JAKARTA – Pembicaraan merger yang dimaksud digembar-gemborkan antara Honda kemudian Nissan dilaporkan berada di tempat ambang kegagalan. Kedua pesaing otomotif Negeri Matahari Terbit itu memperkirakan bahwa dia dapat membentuk produsen mobil terbesar ketiga pada dunia jikalau Nissan & Honda berhasil merger.

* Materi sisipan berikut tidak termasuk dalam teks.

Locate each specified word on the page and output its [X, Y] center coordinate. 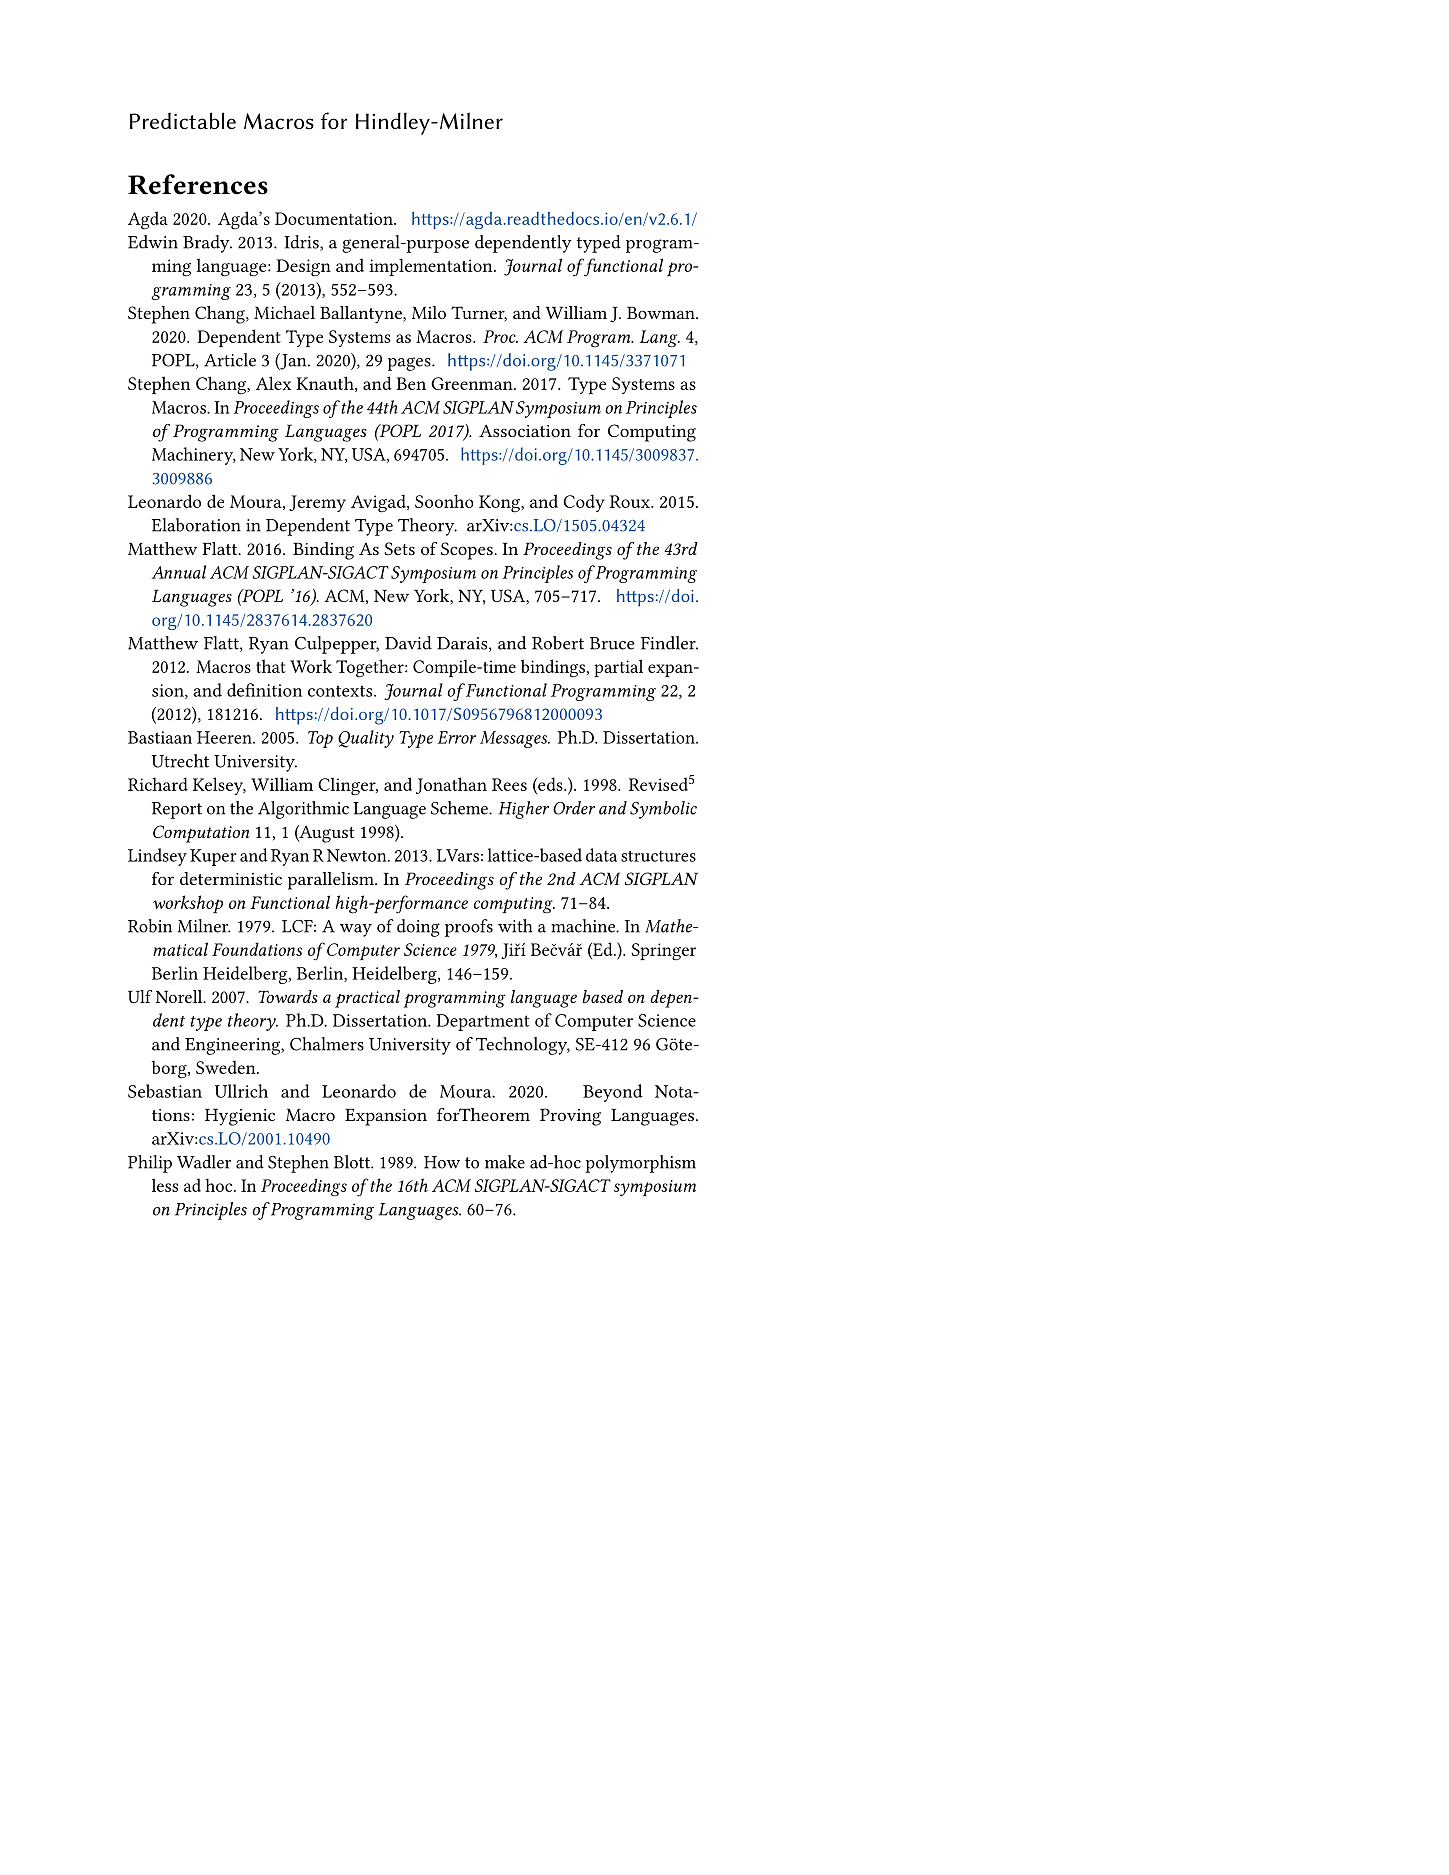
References [198, 184]
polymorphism [640, 1164]
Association [525, 430]
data [601, 855]
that [271, 666]
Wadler [204, 1162]
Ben [411, 383]
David [408, 643]
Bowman [662, 312]
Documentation [335, 218]
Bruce [612, 643]
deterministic [231, 878]
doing [418, 928]
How [442, 1162]
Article [230, 360]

Namun laporan terbaru ini mengklaim bahwa Nissan berencana untuk mengakhiri negosiasi pasca mengetahui bahwa Honda lebih lanjut tertarik pada pengambilalihan penuh daripada kemitraan yang digunakan menempatkan kedua perusahaan pada tempat yang digunakan setara.
Mengutip sumber dekat, Media Reuters melaporkan bahwa “semakin besarnya perbedaan di dalam kedua belah pihak” sudah pernah mempersulit pembicaraan, serta perbedaan yang disebutkan kemungkinan besar terlalu besar untuk diatasi. Perselisihan utama adalah bagaimana kedua produsen mobil itu memandang kemitraan tersebut.
Honda diduga meminta-minta Nissan untuk menjadi anak perusahaan, yang digunakan merupakan “penyimpangan segera dari semangat awal diskusi”, juga ide yang disebutkan memicu kepanikan di dalam antara pemegang saham Nissan pada Yokohama.
Dewan direksi Nissan akan segera bertemu untuk memutuskan apakah akan melanjutkan diskusi. Nissan berada di kedudukan sulit sebab pemasaran yang mana merosot di area lingkungan ekonomi utamanya kemudian utang yang tersebut besar,
Masalah Nissan akan diperburuk oleh tarif yang dimaksud akan dikenakan pemerintahan Trump pada barang-barang manufaktur Meksiko.
Tawaran lain yang mana diterima Nissan adalah dari Foxconn untuk melakukan pengambilalihan, seperti yang digunakan dilaporkan akhir tahun lalu. Namun kali ini, Nissan kemungkinan besar tiada miliki tawaran yang mana lebih besar menarik untuk menahan raksasa teknologi Taiwan itu.
Bagi Honda, nilai pasarnya hampir lima kali lebih besar besar dari Nissan, itulah sebabnya Honda cukup berani menawarkan untuk membeli Nissan alih-alih menawarkan untuk menggabungkan perusahaan.
Selama proses negosiasi, saham Honda naik 8% dalam Bursa Efek Tokyo pada akhir perdagangan hari Rabu, sementara saham Nissan turun 4%.
Kedua perusahaan belum mengomentari secara resmi tentang kemajuan negosiasi dan juga bagaimana pembicaraan merger berlangsung, tetapi kedua perusahaan sebelumnya mengungkapkan mereka akan memberikan pembaruan pada pertengahan Februari.